Le carnet

Elle me regarde, son sein lourd porte les traces de sa vie. Est-ce une bouche qui l’a tétée, un homme qui l’a aimée, ou le temps passé, je ne sais. 

Il y a sur sa peau les couleurs, l’orange d’un lit, le blanc du soleil dans tes yeux, il y a le pollen qui la fait rire, il y a cette ligne fine de part en part, qu’il faut deviner plus qu’on ne la voit, et puis le coton doux, et la laine de joie. 

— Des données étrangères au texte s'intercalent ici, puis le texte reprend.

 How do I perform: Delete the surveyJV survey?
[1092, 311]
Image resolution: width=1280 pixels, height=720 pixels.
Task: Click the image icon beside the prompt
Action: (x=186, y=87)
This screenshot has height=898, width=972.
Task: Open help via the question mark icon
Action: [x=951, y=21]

C’est émouvant ce corps de femme, qui s’abandonne à mes yeux sans pudeur, ou si peu : la dignité d’un sourire, une mèche de cheveux pour contraster une épaule, cette épaule qui appelle doigt, bouche ou dents. Le cou garde le souvenir d’autrefois, abaissant les yeux vers la poussière, quand elle regarde trop les étoiles, et les bras qui ont serré les corps des hommes aimés. 

Dans le creux du coude suivre l’arrondi, la taille qu’on enlace, les hanches, courbes de volupté, je pose les mains et puis m’aventure jusqu’aux fesses, j’aime cette matière, dense, forte, la ligne imparfaite mais le globe qui se dessine, ses cuisses s‘entrouvrent et j’observe cette féminité indécente, la chair rosée et le velours, les arabesques sur la peau, la moiteur parfumée. 

Face à moi, elle sourit, accepte l’hommage, et pourtant elle doute parfois, le corps connait les chemins du plaisir, l’instant où elle peut fermer les yeux en confiance, parce que la main qui la caresse explore le frisson doux, la langue qui la goûte connaît les signes de ses envolées, ou le regard qui l’envoûte a l’émoi généreux. 

Alors elle approche un peu plus, et son sein touche le verre, et ses yeux cherchent l’ami, un instant le corps a froid, ou peur, il faut affronter l’image, ouvrir les yeux, accepter les failles comme les fiertés, alors la main revient vers ce ventre brûlant, les reins se creusent et je fais face. Sur le miroir, un peu de buée habille mes errances.




Ce texte est dédié à Jean-François Noville, et à son merveilleux projet “La chambre aux miroirs”.